What is required: Each entry below is to be reproduced exactly, though any pictures it holds must be omitted.

*** Opening of Data for processing ***

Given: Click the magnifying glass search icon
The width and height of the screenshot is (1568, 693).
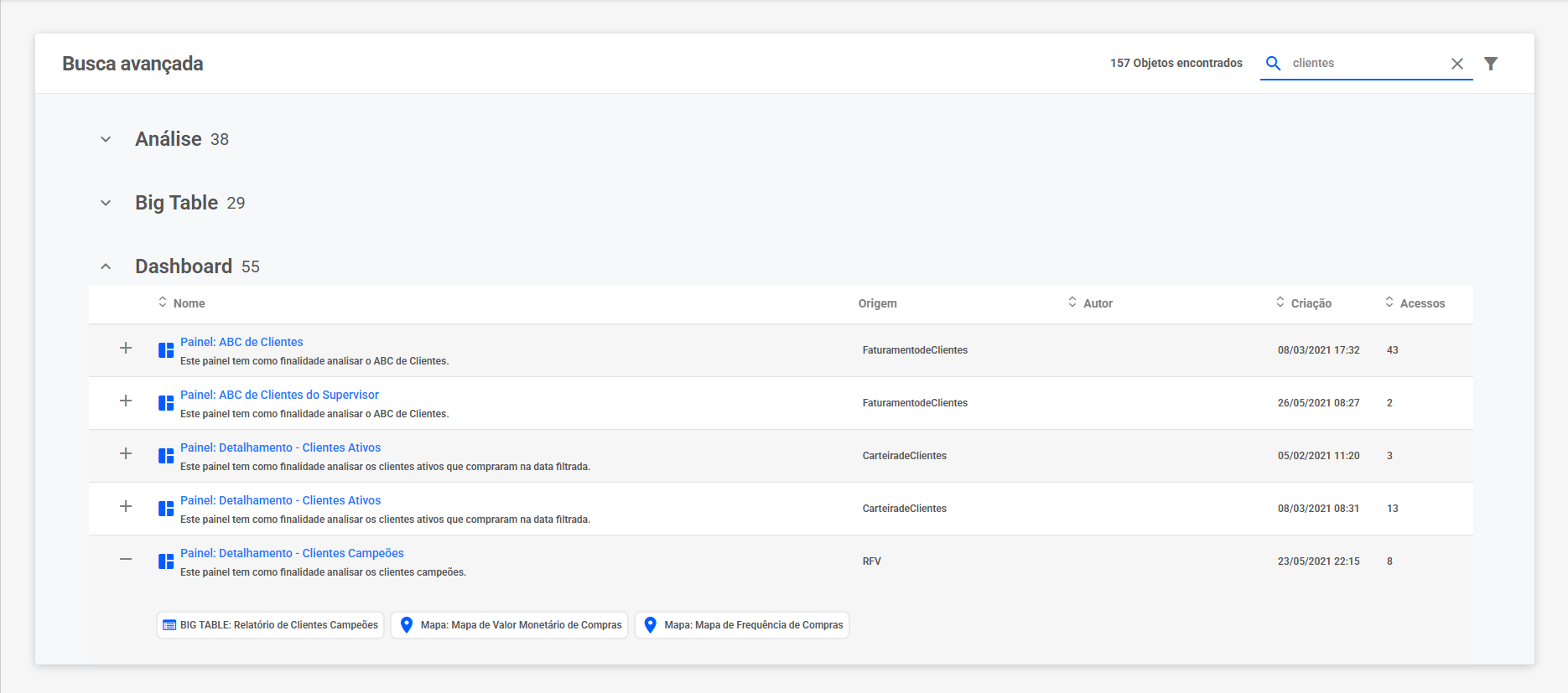Looking at the screenshot, I should [x=1273, y=64].
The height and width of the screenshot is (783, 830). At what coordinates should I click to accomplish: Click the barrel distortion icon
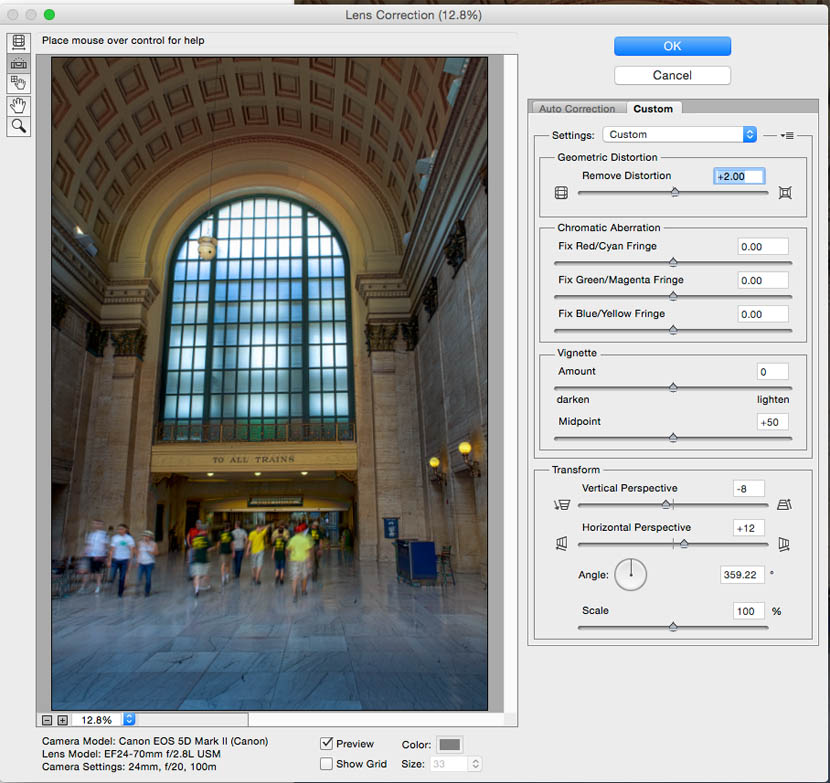pos(561,193)
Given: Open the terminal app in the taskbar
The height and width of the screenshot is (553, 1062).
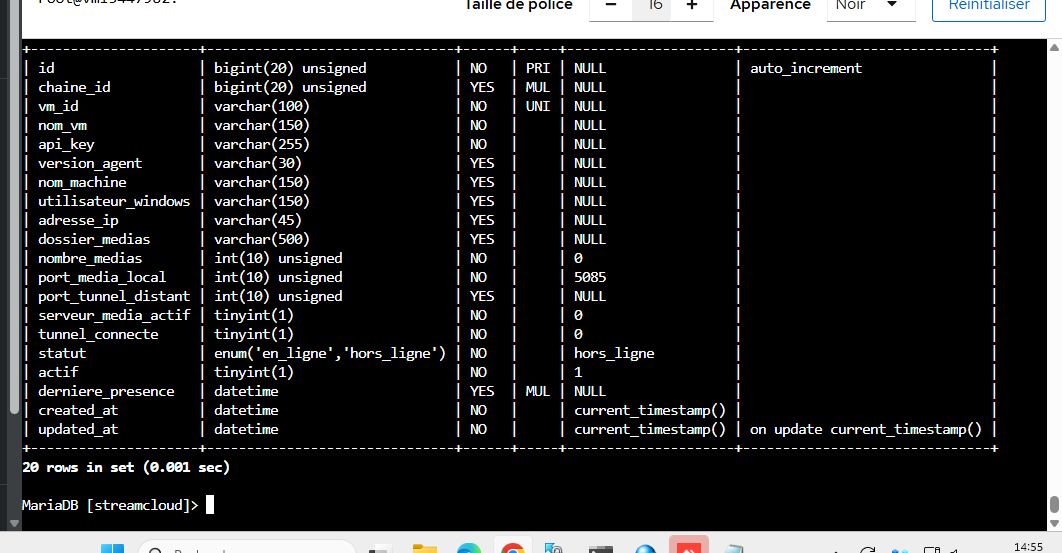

*** Close of Data for processing ***

Reply:
Given: Click the magnifying glass search icon
The width and height of the screenshot is (1568, 693).
Looking at the screenshot, I should [x=1273, y=64].
The height and width of the screenshot is (783, 830). At what coordinates should I click to accomplish: Click the barrel distortion icon
pos(561,193)
Given: Open the terminal app in the taskbar
The height and width of the screenshot is (553, 1062).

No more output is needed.